Some fundamentalist Christian groups condemn the event, which takes place on Saturday, as "satanic" but Wiccans believe it is an important religious occasion to honour their god Samhain and their ancestors.
The event is growing in popularity in South Africa, bringing all sorts of business opportunities.
Although the holiday originated with Europe's Celtic pagans marking the end of summer, Hollywood has helped to make this uber-American holiday extremely popular.
Stores here now swell with Halloween stock and trick-or-treaters attempt to canvass streets for sweets.
Various clubs, pubs and restaurants have created themes for the evening and are throwing parties to draw clientele.
The ancient Celts believed that today, the boundaries between the physical world and the spirit world became blurred, allowing spirits freedom to roam the earth. They believed that the dead could visit them and wreak havoc. So to scare off the dead spirits jack o' lanterns are lit, bonfires made and scary costumes are worn.
But the Christian Action Network has slammed the celebration of Halloween, saying good Christians were unwittingly taking part in something that was "diabolical".
The Network's head, father of four Peter Hammond, of Pinelands in Cape Town, allegedly took his children on a paintball shooting spree on Halloween night four years ago, firing at trick-or-treaters. Dubbed "the Paintball Pastor" for his efforts, he said many people would unintentionally be celebrating Halloween without realising its "dark origins".
He said Halloween has strong roots in paganism and witchcraft. It began as the Druid festival of Samhain.
"On Halloween, for thousands of years, druid priests conducted diabolical worship ceremonies in which cats, horses, sheep, oxen and even human beings were rounded up, stuffed into Wicca cages and burned to death. These human and animal sacrifices were apparently required to appease Samhain and keep the spirits from harming them."

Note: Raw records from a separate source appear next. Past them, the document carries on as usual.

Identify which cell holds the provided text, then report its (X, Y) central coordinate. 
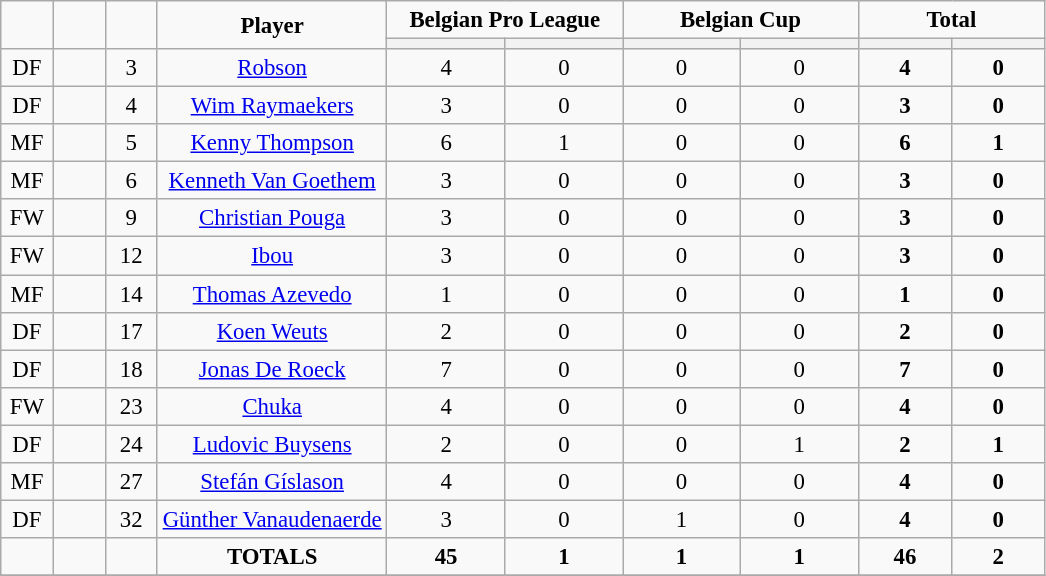
Belgian Cup (741, 20)
Belgian Pro League (505, 20)
Player (272, 25)
Christian Pouga (272, 219)
12 (131, 256)
Wim Raymaekers (272, 106)
Chuka (272, 406)
27 (131, 482)
24 (131, 444)
45 (446, 557)
23 (131, 406)
Kenneth Van Goethem (272, 181)
32 (131, 519)
Ludovic Buysens (272, 444)
Günther Vanaudenaerde (272, 519)
Kenny Thompson (272, 143)
Stefán Gíslason (272, 482)
9 (131, 219)
Robson (272, 68)
46 (905, 557)
18 (131, 369)
Ibou (272, 256)
Thomas Azevedo (272, 294)
Koen Weuts (272, 331)
14 (131, 294)
Jonas De Roeck (272, 369)
TOTALS (272, 557)
5 (131, 143)
17 (131, 331)
Total (951, 20)
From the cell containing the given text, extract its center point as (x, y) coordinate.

He said to obtain these sacrifices, druid priests would go from house to house. Those who gave were promised prosperity, and those who refused to give were threatened and cursed. This was the origin of "trick or treat".
He said the jack o' lantern had its origin in the candlelit pumpkin or skull, which served as a signal to mark those farms and homes that supported the druids' religion, and thus were seeking the "treat" when the terror of Halloween began.

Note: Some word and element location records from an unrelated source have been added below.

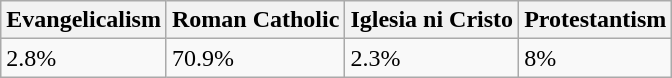
Roman Catholic (255, 20)
Evangelicalism (84, 20)
70.9% (255, 58)
Protestantism (596, 20)
Iglesia ni Cristo (432, 20)
8% (596, 58)
2.3% (432, 58)
2.8% (84, 58)
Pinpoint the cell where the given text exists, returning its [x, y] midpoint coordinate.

"The World Book Encyclopaedia says the apparently harmless lit pumpkin face of the jack o' lantern is an ancient symbol of a damned soul," said Hammond.
Asked if there would be any paintball shenanigans tonight, he replied, "Goodness me, no! I'll be reading my Bible and praying for these lost souls."
However, Wiccan high priestess Raene Packery, who runs the Witch School of South Africa, said Halloween or the ritual of Samhain was celebrated today in the northern hemisphere but in South Africa in April and May.
"Our Sabbats are celebrated according to the seasons and cycles of nature, which means that they will be celebrated at different times and according to the appropriate season in each hemisphere," she said.
"Most people don't know this and do not understand the tradition, spiritual significance and symbolism behind our Sabbats - if they did, there would not be a Halloween craze and local shops wouldn't be making a fortune selling costumes and props this time of the year.
"When Samhain was celebrated a silent supper was held to honour the ancestors.
"Our ritual space is consecrated and usually decorated with Halloween images of skulls, skeletons, ghosts and spiders in accordance with the festival of spirits.
"We drape our altars in black cloth and adorn them with pumpkins, squash, fruit and nuts and other autumn crops. Mementos of loved ones who have passed into the spirit world are placed on the altar. Feasting, dressing up in costume and making merry is a big part of our after-ritual activities."
In response to Christian organisations saying that the celebration was "evil", Packery said there were no satanic links to Halloween or Wicca. She said critics were misinformed and they would continue to try to debunk these false accusations.
"They got the wrong end of the stick."